U.S. Backs Electric-Car Batteries. Will Drivers Follow?

If federally funded factories don’t get enough demand, even more government spending could result.

Last year’s stimulus package committed the government to spending billions for factories designed to produce advanced batteries for electric cars. One goal is to rejuvenate cities in Michigan that have been devastated by the collapse of the auto industry. Unfortunately, it’s not yet clear if electric cars will sell fast enough to justify all this battery production. Generating the demand for these vehicles could be a long-term project-which could mean even more government investment over the next few years.

Battery Line Up: The first equipment arrives for a manufacturing line at a new Johnson Controls automotive battery factory in Holland, MI.

Construction began last week on the last of nine battery factories supported by grants under the Recovery Act, which was part of the stimulus package. The factories are part of a $2.4 billion program to help fund 30 factories for electric vehicles and their components in the United States. (The manufacturers must match these federal funds with other money, such as state incentives and private investment.) The U.S. Department of Energy released an analysis this week that claims this program, and others in the Recovery Act that support electric vehicles, will lower the cost of batteries by 70 percent, support the production of 500,000 electric vehicles a year, and create tens of thousands of jobs.

But some experts, including people at companies supported by the grants, worry that the new manufacturing capacity will exceed the demand for electric vehicles and plug-in hybrids, which have larger batteries than conventional hybrids and can be recharged by plugging them in. Later this year, Chevrolet will start selling its plug-in hybrid, the Volt, and Nissan will offer the electric Leaf, to be followed by other automakers in the next two years.

How many people will buy these cars? Menahem Anderman, founder of Total Battery Consulting, which analyzes the market, expects low demand for the vehicles–fewer than 100,000 per year in the U.S. by the time the new factories are all in full swing by 2014. That’s far less than the DOE figure of 500,000. He cites several factors for his low prediction, including the limited range of the Leaf, which Nissan says will be able to go 100 miles between recharging. Also, electric cars and plug-in hybrids are expected to cost $10,000 to $20,000 more than a comparably sized conventional hybrid such as the Prius.

If demand is low, many of these new factories may need to shut down–or rely on the government to keep running. The federal government has already approved tax credits of $7,500 to encourage consumers to buy the vehicles. The government will likely go a step further and expand the market directly by buying large numbers of electric cars for its own use.

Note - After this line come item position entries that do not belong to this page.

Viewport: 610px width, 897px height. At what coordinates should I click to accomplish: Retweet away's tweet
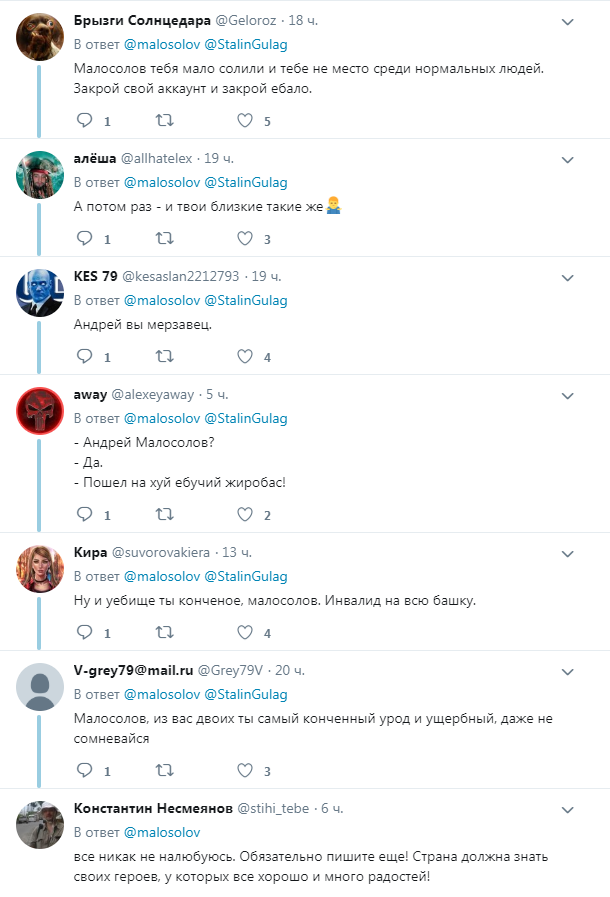click(x=165, y=515)
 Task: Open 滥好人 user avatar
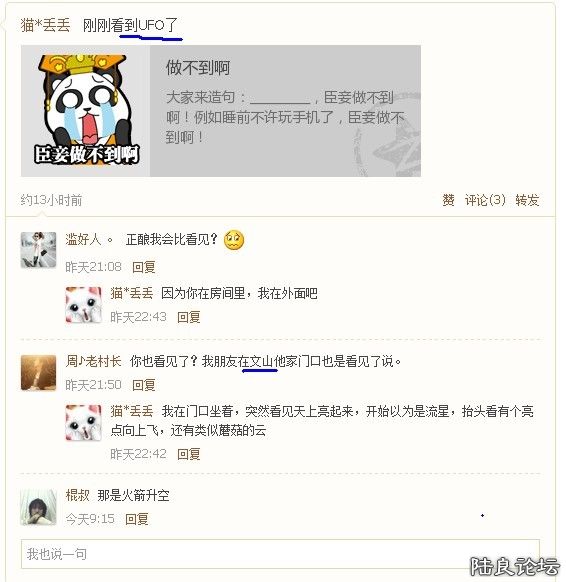(x=39, y=250)
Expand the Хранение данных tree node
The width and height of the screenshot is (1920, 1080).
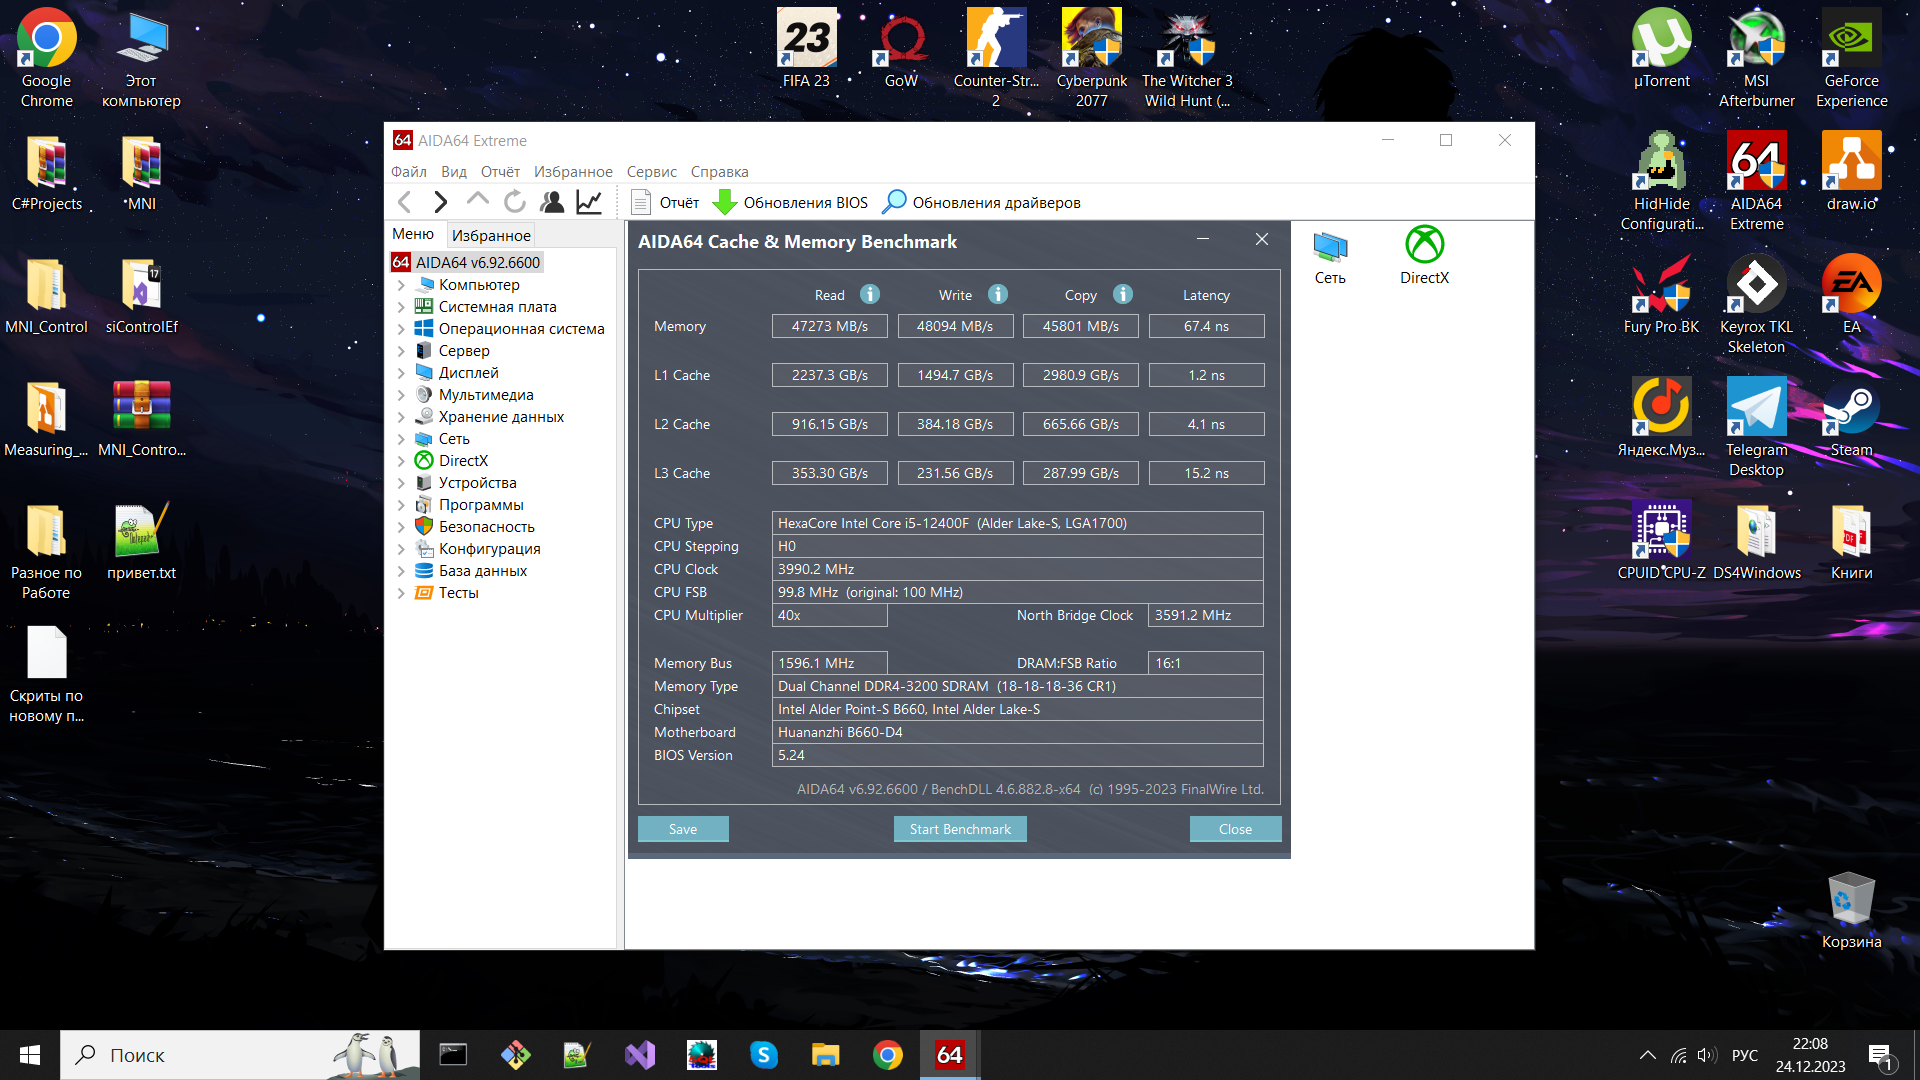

While he thinks Anderman’s estimates are too pessimistic, Michael Andrew, director of government affairs at Johnson Controls, which received the largest of the battery-factory grants–$299 million–agrees that the government will likely play a key role in stimulating the demand. Johnson Controls, which is based in Milwaukee and has a contract to produce batteries for an electric delivery van and plug-in hybrids for Ford, is “working closely” with the agency that handles the government’s purchases of a million cars a year, Andrew says.

“One of the challenges for the industry right now is not overbuilding capacity,” he acknowledges. A wave of purchases from early adopters will help, but to sustain demand, he says, Johnson Controls is working to educate the public about electric vehicles and hybrids.

Andy Chu, vice president of marketing at another grant recipient, A123 Systems, based in Watertown, MA, says his company already has enough orders to justify the capacity of its new factory in Livonia, MI. But he says the calculation would have to be rethought if demand for electric and plug-in hybrid vehicles is lower than his customers expect.

If there is overcapacity, companies such as A123 and Johnson Controls would face tougher competition from suppliers in Asia, where there are several established makers of lithium-ion batteries, and where manufacturing equipment often costs less, Anderman says. U.S. manufacturers will need to ship equipment and materials from Asia, which drives up their costs compared to Asian manufacturers. Indeed, Chu says that without the federal grants and support from the state of Michigan, “We would likely have built a factory in Asia, not in Michigan.”